In 2002, the United States Secretary of the Navy conferred the Legion of Merit Award upon Martin for his pivotal role in the five-month investigation of the 2001 anthrax attacks as well as his role as the on-site infectious disease physician on Capitol Hill during the attacks and the treatment of the staff of Senator Tom Daschle in the aftermath of the attacks. Having served as the principal investigator for the anthrax vaccination protocol set up by the Centers for Disease Control following the attacks, he is also the lead author of a study of the clinical and immunologic responses to anthrax exposure.

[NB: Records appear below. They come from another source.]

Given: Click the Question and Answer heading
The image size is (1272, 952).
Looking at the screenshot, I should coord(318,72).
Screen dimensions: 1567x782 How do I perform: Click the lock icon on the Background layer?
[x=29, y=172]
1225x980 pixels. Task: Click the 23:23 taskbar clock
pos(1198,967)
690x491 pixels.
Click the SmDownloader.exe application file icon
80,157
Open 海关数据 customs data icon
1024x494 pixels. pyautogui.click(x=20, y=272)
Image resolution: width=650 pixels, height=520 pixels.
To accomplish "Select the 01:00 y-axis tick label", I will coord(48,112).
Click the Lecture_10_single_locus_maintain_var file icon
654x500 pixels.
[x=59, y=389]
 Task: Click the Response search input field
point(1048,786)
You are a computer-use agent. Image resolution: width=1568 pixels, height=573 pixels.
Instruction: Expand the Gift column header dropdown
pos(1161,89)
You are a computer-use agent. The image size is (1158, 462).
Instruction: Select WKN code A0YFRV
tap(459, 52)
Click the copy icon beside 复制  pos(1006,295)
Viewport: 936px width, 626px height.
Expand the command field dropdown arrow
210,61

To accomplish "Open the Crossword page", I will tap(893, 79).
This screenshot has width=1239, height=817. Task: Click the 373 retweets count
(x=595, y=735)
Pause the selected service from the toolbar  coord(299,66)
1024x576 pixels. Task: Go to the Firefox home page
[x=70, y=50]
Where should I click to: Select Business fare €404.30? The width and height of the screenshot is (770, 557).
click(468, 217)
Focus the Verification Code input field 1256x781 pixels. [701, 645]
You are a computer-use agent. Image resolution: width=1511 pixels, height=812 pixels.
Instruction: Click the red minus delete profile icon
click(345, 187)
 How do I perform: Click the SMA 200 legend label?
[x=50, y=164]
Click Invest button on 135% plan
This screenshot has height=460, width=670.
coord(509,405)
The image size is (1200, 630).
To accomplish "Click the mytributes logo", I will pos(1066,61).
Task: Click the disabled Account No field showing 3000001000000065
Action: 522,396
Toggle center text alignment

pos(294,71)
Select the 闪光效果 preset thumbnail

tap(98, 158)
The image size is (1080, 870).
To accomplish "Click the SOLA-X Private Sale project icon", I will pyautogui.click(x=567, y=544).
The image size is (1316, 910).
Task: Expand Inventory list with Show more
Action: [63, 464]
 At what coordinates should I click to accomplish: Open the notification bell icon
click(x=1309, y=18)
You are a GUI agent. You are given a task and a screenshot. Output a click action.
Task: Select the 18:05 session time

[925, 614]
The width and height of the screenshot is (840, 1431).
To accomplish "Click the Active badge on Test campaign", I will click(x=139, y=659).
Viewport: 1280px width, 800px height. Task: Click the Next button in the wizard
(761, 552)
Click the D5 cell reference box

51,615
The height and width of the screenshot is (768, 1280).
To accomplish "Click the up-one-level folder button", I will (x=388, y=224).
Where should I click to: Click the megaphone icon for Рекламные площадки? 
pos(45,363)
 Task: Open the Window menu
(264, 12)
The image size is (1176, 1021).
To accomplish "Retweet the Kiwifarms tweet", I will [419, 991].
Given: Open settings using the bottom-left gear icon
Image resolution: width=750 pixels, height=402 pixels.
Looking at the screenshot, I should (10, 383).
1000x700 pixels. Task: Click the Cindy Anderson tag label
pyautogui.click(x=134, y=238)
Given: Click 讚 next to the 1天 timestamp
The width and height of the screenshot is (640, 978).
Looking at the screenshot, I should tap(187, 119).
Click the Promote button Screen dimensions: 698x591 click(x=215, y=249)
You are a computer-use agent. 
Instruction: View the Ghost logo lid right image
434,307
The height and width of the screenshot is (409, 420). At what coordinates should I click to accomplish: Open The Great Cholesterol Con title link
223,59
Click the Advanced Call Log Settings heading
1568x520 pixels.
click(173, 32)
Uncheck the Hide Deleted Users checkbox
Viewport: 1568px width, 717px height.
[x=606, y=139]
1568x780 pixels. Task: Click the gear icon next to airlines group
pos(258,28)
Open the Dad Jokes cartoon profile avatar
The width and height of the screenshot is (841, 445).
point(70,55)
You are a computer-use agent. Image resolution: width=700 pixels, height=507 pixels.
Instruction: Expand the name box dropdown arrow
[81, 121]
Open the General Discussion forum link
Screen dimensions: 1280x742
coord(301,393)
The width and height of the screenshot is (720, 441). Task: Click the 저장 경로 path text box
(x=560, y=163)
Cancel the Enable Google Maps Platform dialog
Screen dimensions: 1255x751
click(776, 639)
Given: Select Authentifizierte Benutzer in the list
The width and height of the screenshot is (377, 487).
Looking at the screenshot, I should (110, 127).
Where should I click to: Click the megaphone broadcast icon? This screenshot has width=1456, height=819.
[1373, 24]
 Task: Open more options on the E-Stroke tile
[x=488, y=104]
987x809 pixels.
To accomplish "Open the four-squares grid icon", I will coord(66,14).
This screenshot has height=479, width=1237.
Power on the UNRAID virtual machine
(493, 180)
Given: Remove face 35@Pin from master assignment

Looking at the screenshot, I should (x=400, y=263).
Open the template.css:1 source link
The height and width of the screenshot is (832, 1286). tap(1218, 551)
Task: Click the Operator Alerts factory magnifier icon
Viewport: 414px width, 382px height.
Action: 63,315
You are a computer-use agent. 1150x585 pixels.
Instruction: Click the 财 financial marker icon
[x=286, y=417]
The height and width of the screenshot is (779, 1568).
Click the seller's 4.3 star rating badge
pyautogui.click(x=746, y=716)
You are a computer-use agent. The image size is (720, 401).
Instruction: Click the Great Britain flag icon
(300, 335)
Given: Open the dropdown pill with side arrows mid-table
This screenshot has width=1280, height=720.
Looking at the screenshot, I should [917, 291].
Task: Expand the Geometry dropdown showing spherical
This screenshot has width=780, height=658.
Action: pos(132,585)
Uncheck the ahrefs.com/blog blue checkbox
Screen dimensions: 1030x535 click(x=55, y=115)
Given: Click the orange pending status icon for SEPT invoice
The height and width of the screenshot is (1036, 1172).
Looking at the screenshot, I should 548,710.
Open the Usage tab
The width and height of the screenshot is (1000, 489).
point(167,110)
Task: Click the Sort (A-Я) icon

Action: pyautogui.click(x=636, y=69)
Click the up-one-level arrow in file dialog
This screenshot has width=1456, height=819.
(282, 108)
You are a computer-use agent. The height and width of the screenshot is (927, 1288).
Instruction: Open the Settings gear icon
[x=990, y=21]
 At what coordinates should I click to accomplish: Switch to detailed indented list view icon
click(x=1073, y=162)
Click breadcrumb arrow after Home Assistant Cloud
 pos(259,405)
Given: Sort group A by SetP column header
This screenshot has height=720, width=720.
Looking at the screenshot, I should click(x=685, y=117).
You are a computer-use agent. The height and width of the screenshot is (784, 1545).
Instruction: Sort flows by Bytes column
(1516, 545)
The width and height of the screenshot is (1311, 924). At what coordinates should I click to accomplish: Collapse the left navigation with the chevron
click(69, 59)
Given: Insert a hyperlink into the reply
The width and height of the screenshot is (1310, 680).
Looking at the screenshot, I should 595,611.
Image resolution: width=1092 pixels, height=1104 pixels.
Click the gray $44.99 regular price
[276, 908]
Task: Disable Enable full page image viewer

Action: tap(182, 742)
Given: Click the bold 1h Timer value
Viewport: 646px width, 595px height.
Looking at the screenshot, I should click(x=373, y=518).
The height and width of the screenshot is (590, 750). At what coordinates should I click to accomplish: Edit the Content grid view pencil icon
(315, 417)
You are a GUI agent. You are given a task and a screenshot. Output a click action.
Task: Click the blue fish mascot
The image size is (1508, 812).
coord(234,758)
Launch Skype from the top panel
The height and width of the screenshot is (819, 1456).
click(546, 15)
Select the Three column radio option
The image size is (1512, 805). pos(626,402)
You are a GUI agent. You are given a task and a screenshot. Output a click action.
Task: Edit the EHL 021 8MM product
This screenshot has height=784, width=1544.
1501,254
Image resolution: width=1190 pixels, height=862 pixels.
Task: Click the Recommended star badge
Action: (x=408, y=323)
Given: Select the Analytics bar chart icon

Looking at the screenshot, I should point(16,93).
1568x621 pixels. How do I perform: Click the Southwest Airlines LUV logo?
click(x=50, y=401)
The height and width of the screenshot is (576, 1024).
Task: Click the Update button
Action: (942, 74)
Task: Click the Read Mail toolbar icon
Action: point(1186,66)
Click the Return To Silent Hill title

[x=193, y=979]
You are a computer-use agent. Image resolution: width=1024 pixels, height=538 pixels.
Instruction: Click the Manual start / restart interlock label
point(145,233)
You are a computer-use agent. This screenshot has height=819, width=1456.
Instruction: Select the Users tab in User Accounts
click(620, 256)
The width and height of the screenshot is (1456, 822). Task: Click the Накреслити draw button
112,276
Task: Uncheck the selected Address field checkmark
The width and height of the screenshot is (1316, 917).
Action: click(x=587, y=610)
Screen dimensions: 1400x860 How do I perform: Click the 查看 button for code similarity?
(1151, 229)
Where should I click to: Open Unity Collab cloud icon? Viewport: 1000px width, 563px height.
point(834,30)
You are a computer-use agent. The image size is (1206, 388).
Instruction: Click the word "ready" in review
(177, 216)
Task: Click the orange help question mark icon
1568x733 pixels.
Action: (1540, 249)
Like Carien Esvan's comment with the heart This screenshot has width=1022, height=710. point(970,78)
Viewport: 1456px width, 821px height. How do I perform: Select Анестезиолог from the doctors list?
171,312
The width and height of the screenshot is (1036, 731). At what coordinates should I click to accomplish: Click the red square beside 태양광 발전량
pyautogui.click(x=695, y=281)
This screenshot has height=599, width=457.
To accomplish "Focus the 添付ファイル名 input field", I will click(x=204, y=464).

In 2003, Martin led the military medical team that examined and cared for members of the United States Marine Corp who had contracted malaria while spending two weeks ashore in Liberia. More than 40 service members from the 26th Marine Expeditionary Unit based out of Camp Lejeune, North Carolina, who were deployed to Liberia in support of Joint Task Force Liberia became sick aboard the USS Carter Hall and the USS Iwo Jima. Fearing worse, Martin's testing efforts ruled out contagious diseases, like Lassa fever and Ebola which have much-higher mortality rates.

Martin is currently the director of the Infectious Disease Clinical Research Program (IDCRP) at the Uniformed Services University (USU). Previously, he served as assistant dean for special programs at USU, focused on the development of graduate courses and training in weapons of mass destruction. He also was the infectious disease program director at the National Naval Medical Center and Walter Reed Army Medical Center.